◆ REQUIREMENT: Lines before the one containing "电子邮件 (410, 2279)" are left out; that line and every line after it, through the end of the records, are to be reproduced exactly.

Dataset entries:
◇ ◇ ◇ ◇ ◇
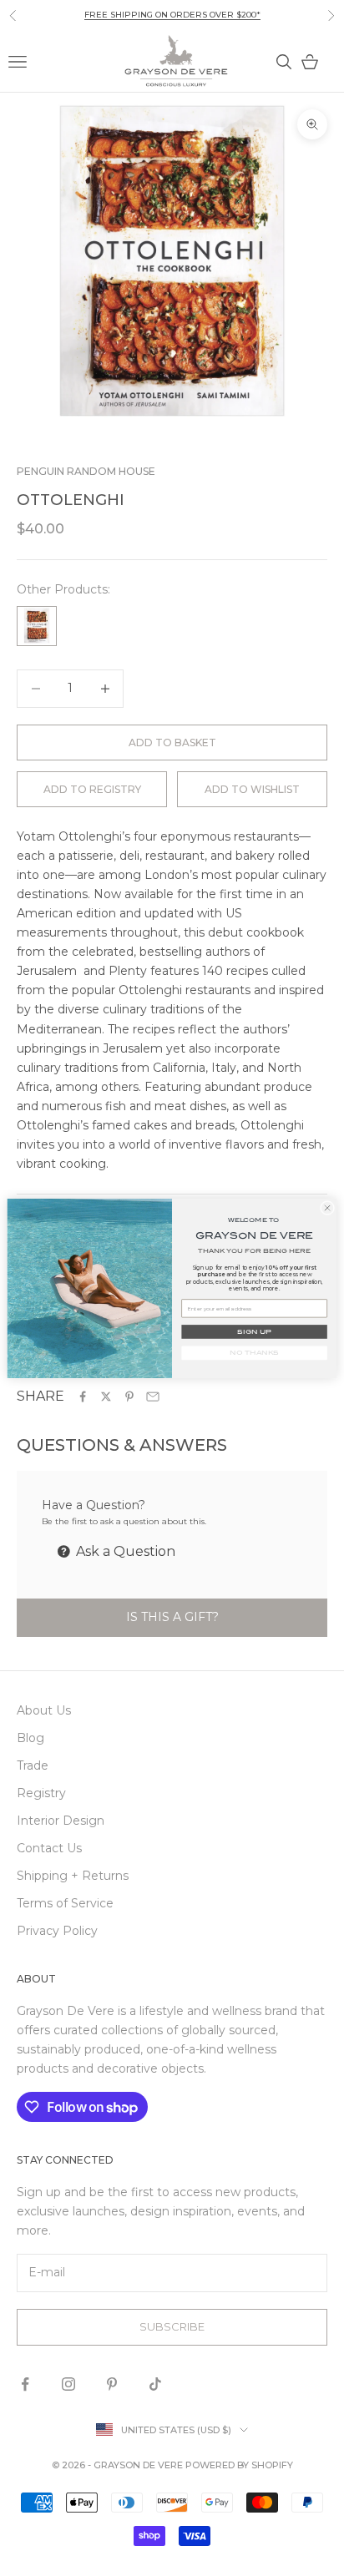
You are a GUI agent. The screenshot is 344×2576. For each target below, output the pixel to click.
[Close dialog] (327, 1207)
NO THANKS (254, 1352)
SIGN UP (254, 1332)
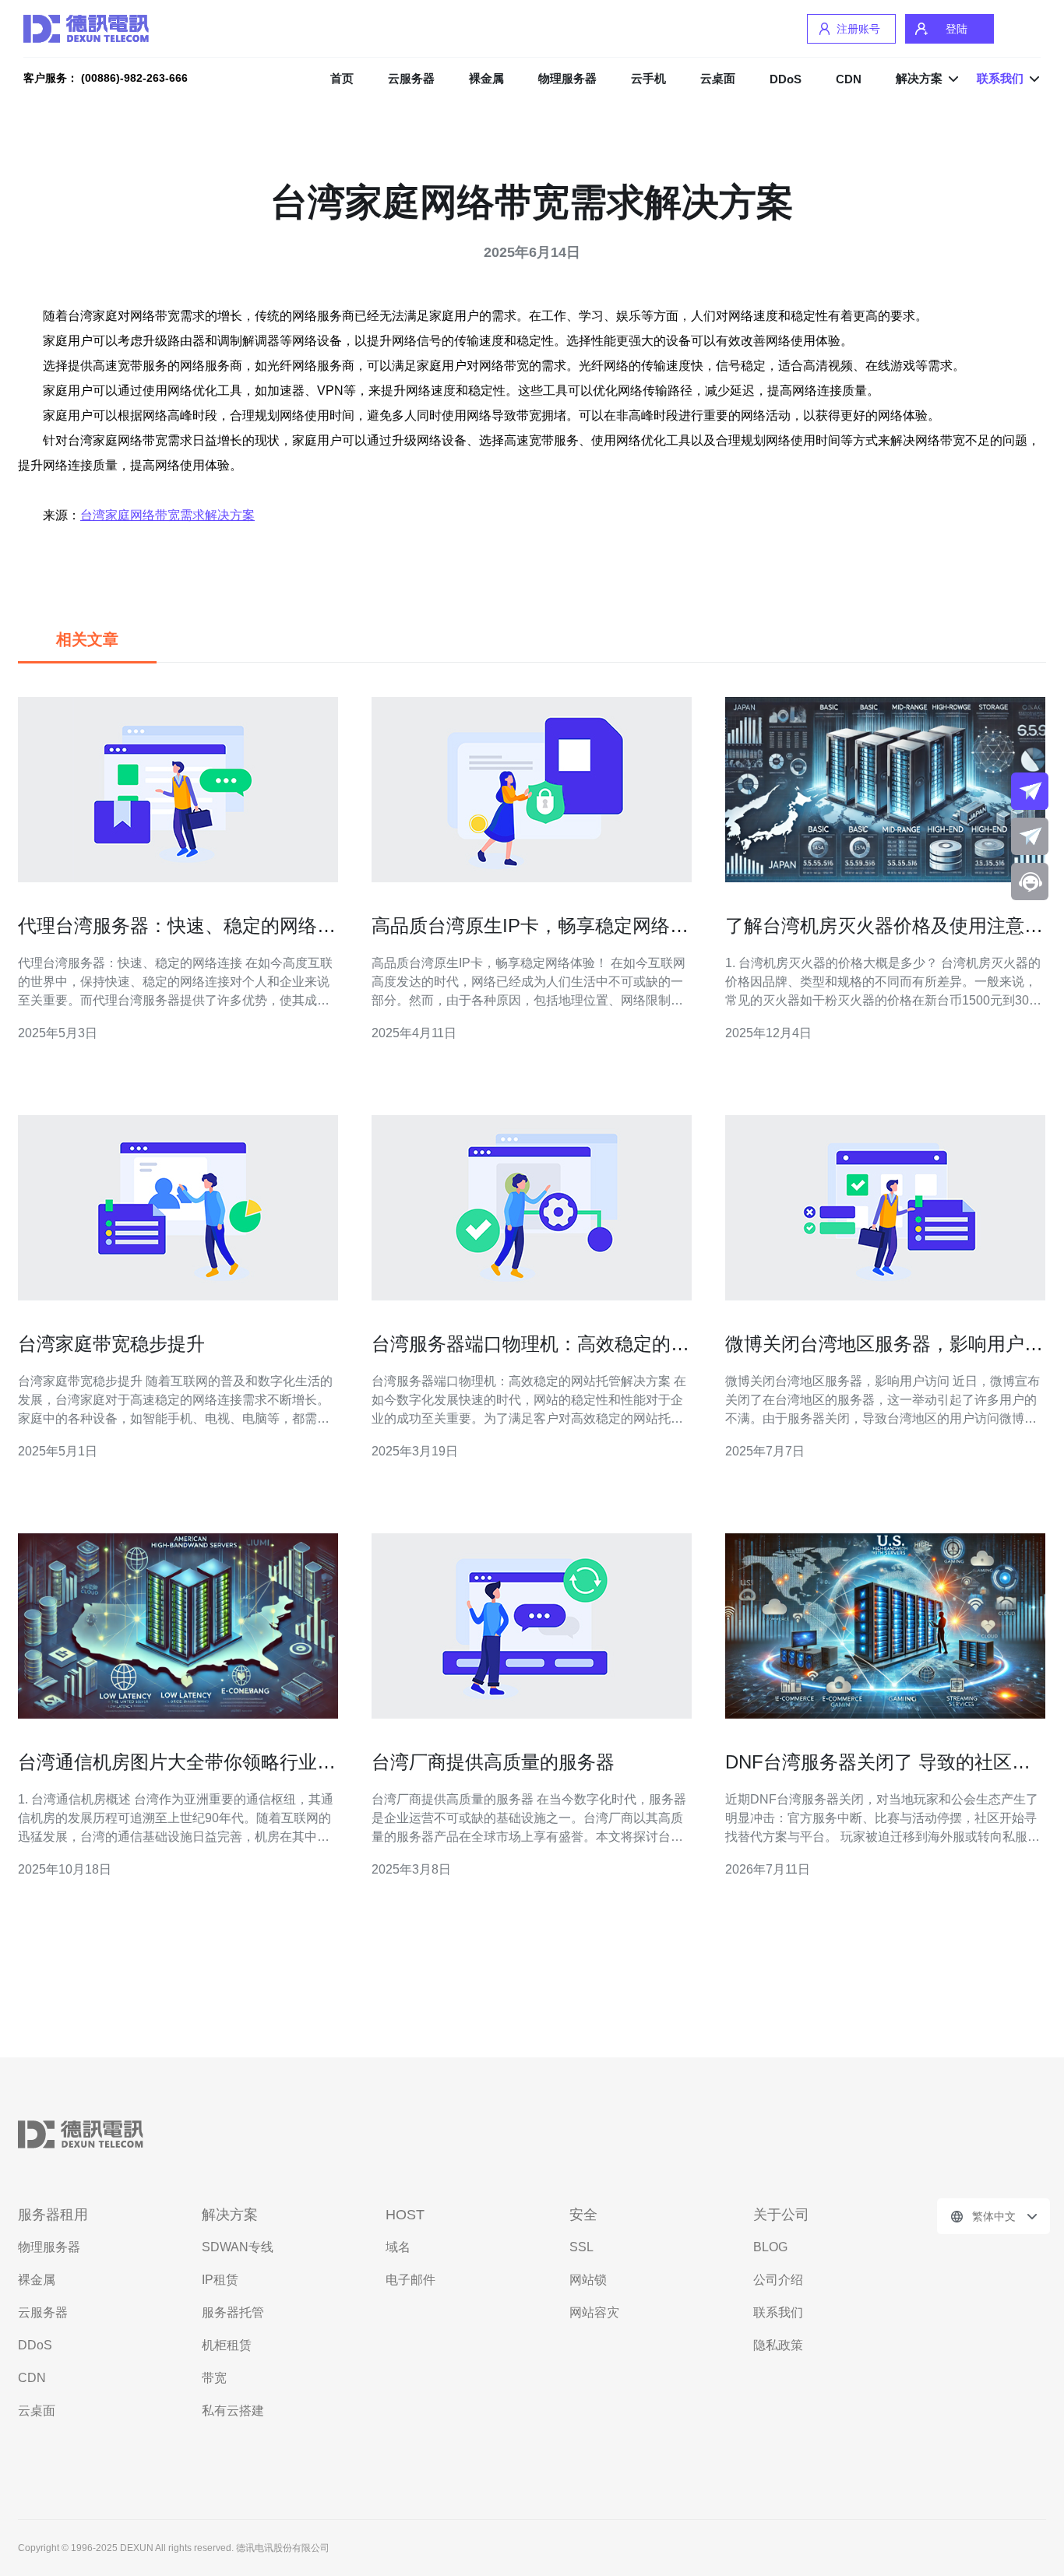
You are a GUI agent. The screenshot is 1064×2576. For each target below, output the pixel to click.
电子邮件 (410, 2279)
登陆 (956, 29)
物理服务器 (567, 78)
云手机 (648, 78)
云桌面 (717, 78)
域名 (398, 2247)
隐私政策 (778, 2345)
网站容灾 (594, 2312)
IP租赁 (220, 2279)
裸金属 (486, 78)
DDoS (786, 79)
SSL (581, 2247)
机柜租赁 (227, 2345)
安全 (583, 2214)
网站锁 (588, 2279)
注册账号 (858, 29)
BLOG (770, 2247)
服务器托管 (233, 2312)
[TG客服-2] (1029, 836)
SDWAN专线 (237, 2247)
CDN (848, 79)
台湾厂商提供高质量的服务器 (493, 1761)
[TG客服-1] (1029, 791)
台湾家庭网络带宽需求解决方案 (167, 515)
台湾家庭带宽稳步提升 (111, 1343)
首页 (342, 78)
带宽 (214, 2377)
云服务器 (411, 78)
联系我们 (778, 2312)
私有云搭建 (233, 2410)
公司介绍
◇ ◇ ◇ ◇ ◇
◆ EXERCISE OUTPUT:
电子邮件 (410, 2279)
登陆 (956, 29)
物理服务器 (567, 78)
云手机 (648, 78)
云桌面 (717, 78)
域名 (398, 2247)
隐私政策 (778, 2345)
网站容灾 (594, 2312)
IP租赁 (220, 2279)
裸金属 (486, 78)
DDoS (786, 79)
SSL (581, 2247)
机柜租赁 (227, 2345)
安全 (583, 2214)
网站锁 (588, 2279)
注册账号 (858, 29)
BLOG (770, 2247)
服务器托管 (233, 2312)
[TG客服-2] (1029, 836)
SDWAN专线 (237, 2247)
CDN (848, 79)
台湾厂商提供高质量的服务器 (493, 1761)
[TG客服-1] (1029, 791)
台湾家庭网络带宽需求解决方案 (167, 515)
台湾家庭带宽稳步提升 (111, 1343)
首页 (342, 78)
带宽 (214, 2377)
云服务器 (411, 78)
联系我们 (778, 2312)
私有云搭建 (233, 2410)
公司介绍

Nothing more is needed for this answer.